Cool.......just don t do what I did in the beginning.....quick starts to see if it has more power







it eats up the gas


----------



## azthroop (Jun 16, 2007)

tdvffjohn said:


> Cool.......just don t do what I did in the beginning.....quick starts to see if it has more power
> 
> 
> 
> ...


Too late!!!!! That's why I only went a couple of gallons around the block!


----------



## Collinsfam_WY (Nov 9, 2006)

My friend who tows a small toy hauler with his '04 F150 Supercab with 3V 5.4l noticed a small increase in power but as of the last time I talked to him - he could not say whether it increased his mileage or not. He did the whole intake system - not just the filter. He also has a superchips programmer and is going to mod the exhaust.

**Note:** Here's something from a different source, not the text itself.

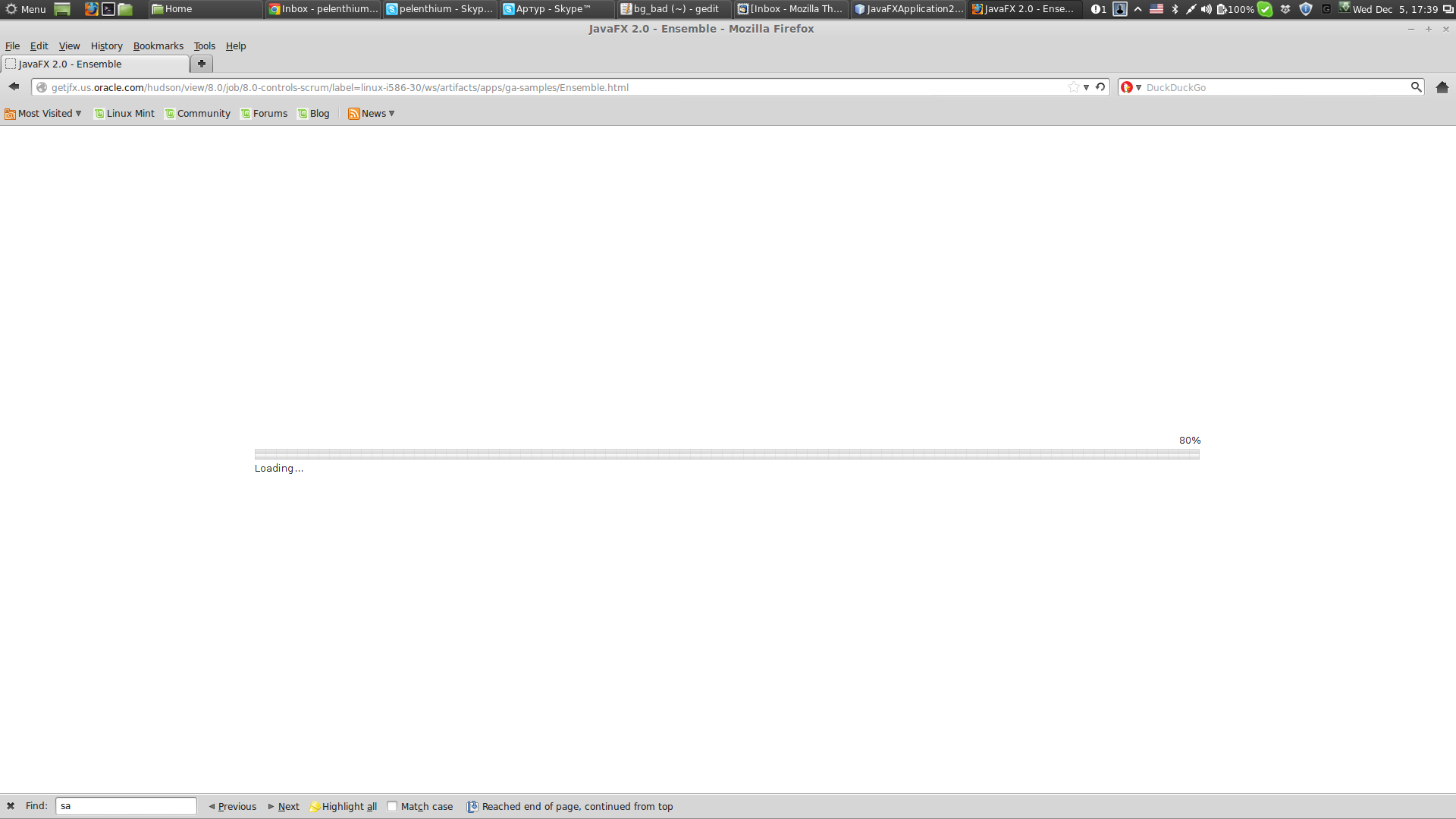1456x819 pixels.
Task: Toggle Highlight all in find bar
Action: click(343, 806)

One thing is for sure - when the motor is under a heavy load such as pulling up a hill - it *ROARS*.

Good luck Jim!!!

Curtis


----------



## redmonaz (Jul 24, 2006)

I put the whole KN intake kit on my old '99 Tahoe with a 5.7. I already had the flowmaster muffler. I noticed a little boost in power, but it seemed more in the high RPM range. I did not notice a change in milage. It made MUCH more noise when under load. It was so bad when towing the 26RS you could not talk. If I had kept that truck I would have reinstalled the factory set up. The flowmaster made a difference, and I would recomend one. IMHO the intake kit was not worth it. It may be different on the big blocks and I hope it works out for you, keep us posted.


----------